BEGIN Data shown

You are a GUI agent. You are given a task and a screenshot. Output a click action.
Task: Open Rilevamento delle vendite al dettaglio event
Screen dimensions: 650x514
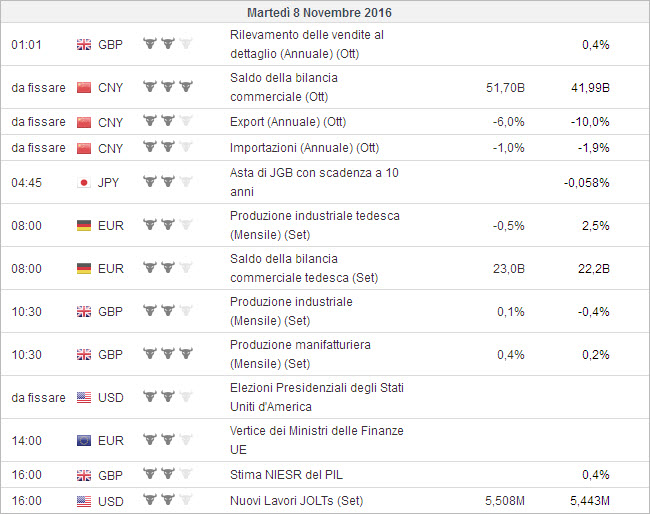point(306,44)
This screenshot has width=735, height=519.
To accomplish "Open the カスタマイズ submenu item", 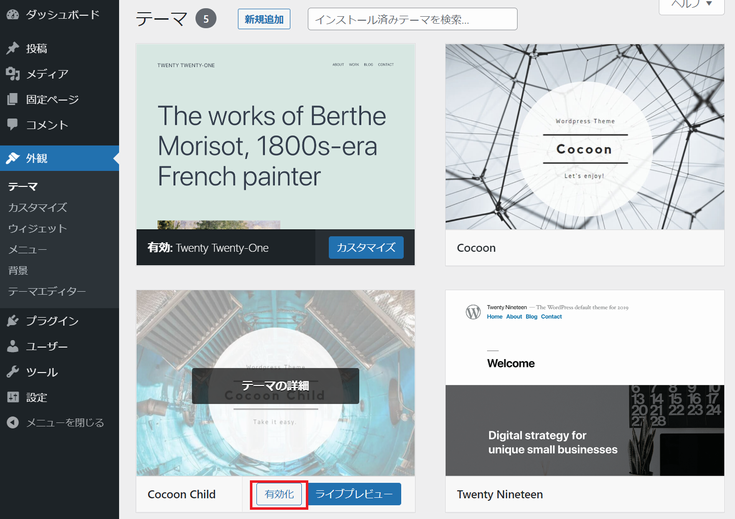I will pyautogui.click(x=37, y=207).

END Data shown

Each line of the material that contains the string "screenshot" has to be copied out.

Exercise output:
You are a GUI agent. You are given a task and a screenshot. Output a click action.
This screenshot has width=735, height=519.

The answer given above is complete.